__Brief__
Among the entries below, please repeat exactly and only the lines from the line containing "Task: Open Print Preview from the toolbar" to the line containing "Task: Open the TikTok social icon", both lines included.
· · ·
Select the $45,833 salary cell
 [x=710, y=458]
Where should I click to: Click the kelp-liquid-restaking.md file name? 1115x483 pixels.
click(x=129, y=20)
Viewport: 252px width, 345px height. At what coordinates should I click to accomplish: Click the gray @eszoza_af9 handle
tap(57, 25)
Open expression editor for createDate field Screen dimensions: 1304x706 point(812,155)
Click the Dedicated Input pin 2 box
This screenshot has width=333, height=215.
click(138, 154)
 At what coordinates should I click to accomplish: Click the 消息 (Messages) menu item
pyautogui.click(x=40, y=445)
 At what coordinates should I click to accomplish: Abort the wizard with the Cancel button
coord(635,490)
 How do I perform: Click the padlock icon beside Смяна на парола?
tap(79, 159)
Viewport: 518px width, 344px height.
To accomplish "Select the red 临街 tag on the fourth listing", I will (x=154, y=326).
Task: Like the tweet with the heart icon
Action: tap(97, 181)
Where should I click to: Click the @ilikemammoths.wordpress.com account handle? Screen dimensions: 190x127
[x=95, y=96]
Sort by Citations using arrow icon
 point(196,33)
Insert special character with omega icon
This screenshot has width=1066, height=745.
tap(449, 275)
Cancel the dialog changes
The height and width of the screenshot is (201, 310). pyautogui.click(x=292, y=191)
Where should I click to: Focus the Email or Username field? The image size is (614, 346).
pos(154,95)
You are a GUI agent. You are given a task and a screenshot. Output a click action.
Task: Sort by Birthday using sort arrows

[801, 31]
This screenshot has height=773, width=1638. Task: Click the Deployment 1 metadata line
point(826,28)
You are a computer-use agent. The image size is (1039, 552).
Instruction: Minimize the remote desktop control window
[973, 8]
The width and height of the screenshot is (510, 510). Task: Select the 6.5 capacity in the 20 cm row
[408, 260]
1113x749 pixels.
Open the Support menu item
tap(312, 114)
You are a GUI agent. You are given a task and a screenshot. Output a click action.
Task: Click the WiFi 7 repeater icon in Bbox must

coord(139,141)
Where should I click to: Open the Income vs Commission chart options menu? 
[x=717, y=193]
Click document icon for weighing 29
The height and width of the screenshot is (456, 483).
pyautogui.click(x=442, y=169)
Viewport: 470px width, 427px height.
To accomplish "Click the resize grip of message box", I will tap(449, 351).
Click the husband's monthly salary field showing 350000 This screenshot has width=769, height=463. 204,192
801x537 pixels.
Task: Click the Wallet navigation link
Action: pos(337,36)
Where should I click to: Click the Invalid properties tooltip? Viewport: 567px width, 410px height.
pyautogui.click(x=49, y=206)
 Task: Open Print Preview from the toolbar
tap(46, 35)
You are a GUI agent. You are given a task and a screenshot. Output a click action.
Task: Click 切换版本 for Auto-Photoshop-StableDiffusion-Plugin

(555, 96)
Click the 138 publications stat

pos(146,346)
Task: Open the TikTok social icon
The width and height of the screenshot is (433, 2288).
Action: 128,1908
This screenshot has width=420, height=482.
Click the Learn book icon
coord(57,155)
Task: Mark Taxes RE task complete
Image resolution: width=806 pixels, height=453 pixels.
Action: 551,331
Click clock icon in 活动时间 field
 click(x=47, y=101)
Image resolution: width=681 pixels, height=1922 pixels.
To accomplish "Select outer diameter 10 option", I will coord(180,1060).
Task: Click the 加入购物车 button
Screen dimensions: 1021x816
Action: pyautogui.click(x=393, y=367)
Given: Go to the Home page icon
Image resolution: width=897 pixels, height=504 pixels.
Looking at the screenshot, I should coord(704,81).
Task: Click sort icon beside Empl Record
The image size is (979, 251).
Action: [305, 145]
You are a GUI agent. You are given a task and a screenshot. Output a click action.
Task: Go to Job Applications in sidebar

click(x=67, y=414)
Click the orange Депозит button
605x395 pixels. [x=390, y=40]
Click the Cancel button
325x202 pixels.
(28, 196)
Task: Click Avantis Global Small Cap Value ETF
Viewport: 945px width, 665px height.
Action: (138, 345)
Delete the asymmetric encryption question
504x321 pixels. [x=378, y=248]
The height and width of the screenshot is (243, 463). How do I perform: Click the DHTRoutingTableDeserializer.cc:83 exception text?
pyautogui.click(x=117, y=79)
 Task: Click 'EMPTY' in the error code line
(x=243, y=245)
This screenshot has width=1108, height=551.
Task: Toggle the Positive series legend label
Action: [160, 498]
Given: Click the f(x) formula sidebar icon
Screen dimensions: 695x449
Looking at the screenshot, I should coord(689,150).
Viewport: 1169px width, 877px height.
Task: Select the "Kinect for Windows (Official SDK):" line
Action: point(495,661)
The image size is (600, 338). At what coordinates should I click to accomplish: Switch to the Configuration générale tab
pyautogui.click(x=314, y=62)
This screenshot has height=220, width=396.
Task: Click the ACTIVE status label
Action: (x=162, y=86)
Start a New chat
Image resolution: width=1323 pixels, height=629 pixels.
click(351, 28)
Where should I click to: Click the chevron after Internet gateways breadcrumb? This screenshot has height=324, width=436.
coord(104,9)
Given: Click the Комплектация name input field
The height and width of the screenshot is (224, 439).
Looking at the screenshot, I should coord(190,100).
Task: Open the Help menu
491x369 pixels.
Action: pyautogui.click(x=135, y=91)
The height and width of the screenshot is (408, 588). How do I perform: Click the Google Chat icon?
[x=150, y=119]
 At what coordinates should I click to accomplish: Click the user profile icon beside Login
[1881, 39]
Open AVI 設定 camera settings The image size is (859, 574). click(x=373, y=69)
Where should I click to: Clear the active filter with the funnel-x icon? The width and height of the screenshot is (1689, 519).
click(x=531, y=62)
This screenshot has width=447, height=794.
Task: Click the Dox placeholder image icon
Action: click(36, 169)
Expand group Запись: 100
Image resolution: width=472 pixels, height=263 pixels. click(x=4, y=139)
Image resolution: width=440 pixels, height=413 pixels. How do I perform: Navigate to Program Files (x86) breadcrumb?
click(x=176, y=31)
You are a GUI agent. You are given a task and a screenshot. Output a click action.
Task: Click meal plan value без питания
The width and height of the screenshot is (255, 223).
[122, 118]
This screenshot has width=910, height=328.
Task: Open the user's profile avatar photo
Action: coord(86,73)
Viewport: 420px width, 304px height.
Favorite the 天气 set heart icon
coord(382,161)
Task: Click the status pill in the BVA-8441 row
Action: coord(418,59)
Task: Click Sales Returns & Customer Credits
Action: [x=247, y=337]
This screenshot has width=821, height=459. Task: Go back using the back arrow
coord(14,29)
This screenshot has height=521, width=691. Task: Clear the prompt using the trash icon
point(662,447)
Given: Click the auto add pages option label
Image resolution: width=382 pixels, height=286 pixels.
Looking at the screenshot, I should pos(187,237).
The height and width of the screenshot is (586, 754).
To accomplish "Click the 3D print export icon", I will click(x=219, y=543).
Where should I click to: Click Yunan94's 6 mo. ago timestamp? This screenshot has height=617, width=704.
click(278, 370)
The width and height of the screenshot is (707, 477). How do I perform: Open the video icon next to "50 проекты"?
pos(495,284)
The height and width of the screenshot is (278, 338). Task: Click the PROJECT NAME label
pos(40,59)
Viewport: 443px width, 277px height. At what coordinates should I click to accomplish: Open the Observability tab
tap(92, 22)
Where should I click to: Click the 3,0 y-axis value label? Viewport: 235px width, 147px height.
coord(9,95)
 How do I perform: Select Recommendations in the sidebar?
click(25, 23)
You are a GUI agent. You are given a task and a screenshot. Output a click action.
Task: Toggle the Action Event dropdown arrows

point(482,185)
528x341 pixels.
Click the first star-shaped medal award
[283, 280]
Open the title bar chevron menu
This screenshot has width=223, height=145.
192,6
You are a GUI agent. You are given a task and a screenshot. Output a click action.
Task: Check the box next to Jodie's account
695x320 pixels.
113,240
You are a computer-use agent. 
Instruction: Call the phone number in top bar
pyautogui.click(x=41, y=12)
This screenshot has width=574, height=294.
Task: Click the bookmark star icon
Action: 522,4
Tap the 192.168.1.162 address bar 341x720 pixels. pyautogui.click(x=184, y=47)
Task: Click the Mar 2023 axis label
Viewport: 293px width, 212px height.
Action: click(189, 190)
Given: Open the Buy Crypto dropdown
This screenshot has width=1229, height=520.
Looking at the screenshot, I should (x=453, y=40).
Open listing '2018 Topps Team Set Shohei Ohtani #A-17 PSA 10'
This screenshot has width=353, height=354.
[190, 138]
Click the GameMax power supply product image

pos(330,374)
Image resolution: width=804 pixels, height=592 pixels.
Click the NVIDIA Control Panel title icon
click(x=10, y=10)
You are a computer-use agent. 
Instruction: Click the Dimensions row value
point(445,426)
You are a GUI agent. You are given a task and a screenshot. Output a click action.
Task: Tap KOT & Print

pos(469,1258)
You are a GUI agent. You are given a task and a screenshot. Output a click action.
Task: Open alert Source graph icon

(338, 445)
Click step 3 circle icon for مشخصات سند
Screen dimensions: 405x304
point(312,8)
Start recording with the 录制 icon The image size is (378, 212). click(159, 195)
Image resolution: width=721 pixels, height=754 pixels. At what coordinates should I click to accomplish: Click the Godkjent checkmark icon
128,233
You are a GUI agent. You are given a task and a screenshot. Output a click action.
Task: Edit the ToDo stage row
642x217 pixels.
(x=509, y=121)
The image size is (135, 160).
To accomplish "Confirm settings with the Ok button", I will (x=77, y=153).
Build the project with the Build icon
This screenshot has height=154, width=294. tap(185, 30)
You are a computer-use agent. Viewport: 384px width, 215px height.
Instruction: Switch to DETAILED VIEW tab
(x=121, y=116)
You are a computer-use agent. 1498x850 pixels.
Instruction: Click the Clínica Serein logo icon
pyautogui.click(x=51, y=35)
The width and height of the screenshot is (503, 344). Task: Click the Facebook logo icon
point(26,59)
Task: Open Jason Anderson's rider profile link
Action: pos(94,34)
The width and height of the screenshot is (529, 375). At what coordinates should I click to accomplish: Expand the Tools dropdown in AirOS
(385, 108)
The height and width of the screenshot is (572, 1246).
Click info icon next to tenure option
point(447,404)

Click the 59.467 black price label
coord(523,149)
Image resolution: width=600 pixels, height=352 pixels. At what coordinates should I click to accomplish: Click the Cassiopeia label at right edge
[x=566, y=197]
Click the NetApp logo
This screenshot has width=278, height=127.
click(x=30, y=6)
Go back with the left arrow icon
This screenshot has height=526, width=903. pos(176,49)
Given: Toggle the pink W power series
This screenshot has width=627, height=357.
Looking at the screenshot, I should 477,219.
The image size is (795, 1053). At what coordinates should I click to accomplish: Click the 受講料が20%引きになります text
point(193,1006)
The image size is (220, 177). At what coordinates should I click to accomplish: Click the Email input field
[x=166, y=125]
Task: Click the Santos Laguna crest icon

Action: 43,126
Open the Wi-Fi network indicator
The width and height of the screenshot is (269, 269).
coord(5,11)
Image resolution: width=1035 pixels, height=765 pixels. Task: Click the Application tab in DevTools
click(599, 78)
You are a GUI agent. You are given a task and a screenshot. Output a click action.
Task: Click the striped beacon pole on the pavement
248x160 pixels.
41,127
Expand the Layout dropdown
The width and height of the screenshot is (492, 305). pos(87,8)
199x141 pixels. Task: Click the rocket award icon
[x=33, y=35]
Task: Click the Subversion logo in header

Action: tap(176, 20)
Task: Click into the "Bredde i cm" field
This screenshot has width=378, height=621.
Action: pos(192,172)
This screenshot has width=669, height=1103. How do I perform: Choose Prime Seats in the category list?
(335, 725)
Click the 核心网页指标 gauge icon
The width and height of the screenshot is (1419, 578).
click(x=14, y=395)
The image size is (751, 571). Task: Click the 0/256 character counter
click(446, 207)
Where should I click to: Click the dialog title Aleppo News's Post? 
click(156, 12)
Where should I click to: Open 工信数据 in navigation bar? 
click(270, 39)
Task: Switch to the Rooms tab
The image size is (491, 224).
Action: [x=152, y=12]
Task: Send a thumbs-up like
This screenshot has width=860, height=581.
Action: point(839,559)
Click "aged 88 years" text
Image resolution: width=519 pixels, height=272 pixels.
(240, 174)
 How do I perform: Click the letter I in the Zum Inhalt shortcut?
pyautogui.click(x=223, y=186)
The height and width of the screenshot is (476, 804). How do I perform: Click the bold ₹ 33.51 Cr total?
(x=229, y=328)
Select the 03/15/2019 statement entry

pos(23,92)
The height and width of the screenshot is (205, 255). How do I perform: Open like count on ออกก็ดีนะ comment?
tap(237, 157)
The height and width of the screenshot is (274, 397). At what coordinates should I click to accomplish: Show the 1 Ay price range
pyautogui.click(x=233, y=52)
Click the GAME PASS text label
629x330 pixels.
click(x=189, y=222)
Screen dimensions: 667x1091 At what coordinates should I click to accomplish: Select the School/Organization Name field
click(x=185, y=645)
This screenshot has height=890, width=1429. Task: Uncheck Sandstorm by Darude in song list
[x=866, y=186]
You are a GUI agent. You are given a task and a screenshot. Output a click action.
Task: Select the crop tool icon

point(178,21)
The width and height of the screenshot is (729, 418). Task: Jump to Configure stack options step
· · ·
__Answer to the problem__
 Task: Open Print Preview from the toolbar
tap(46, 35)
You are a GUI agent. You are given a task and a screenshot. Output a click action.
Task: Click 切换版本 for Auto-Photoshop-StableDiffusion-Plugin

(555, 96)
Click the 138 publications stat

pos(146,346)
Task: Open the TikTok social icon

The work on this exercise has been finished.